To their credit, Parker, Nixon and Davis happily embarrass themselves in order to expose their audience (which will probably span from Gen Z to Boomers) to important conversations about gender, sexuality and identity. Charlotte struggles with how to support her younger child’s exploration of gender identity. Early episodes suggest that Miranda may learn that she is more sexually fluid than she originally thought. And Carrie, presumably, will have sex again after mourning Big’s death, one of the few emotionally challenging moments in a person’s sexual life that the original show didn’t cover.
A few episodes in, even the choice to kill Big seems a wise one. Carrie is returning to her origins: Single again, back to her old apartment and back to obsessing over her imperfect husband’s many secrets (even in death). In search of answers, she hunts down Big’s ex-wife, Natasha (Bridget Moynahan). Carrie stalking Natasha is strangely comforting, if ethically questionable.
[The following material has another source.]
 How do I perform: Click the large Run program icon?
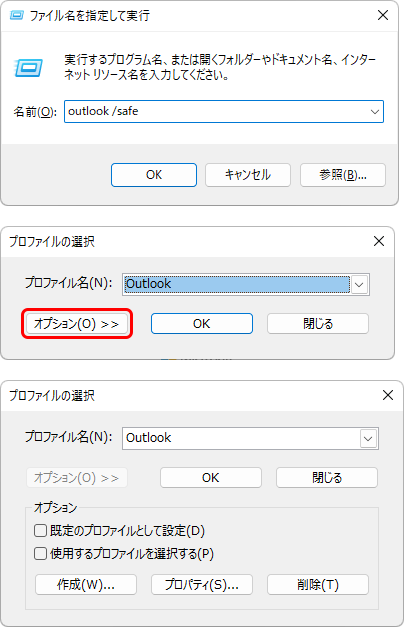28,68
Carrie doesn’t need to play out the fantasy of the scorned lover like she did in the first Sex and the City movie, or the happily ever after fantasy as she did in Sex and the City 2. She can be Carrie: problematic, reckless, vapid Carrie.
At one point, when Carrie brings Charlotte and Miranda along on a trip to spy on Natasha, Charlotte, grasping for something mean to say about Carrie’s old nemesis, spits out, “She’s wearing flats!” It’s such an absurd insult, not only because Carrie, Charlotte and Miranda’s five-inch heels are impractical even for the most well-appointed Manhattanites, but because it was Carrie who wronged Natasha when Carrie and Big began their affair.
While we want these women to learn and grow and stop offending people, for entertainment’s sake we also want them to continue be the worst. We want them to remain a little bit vain and petty and taboo. Those are the original characters. And that’s when they’re at their most fun.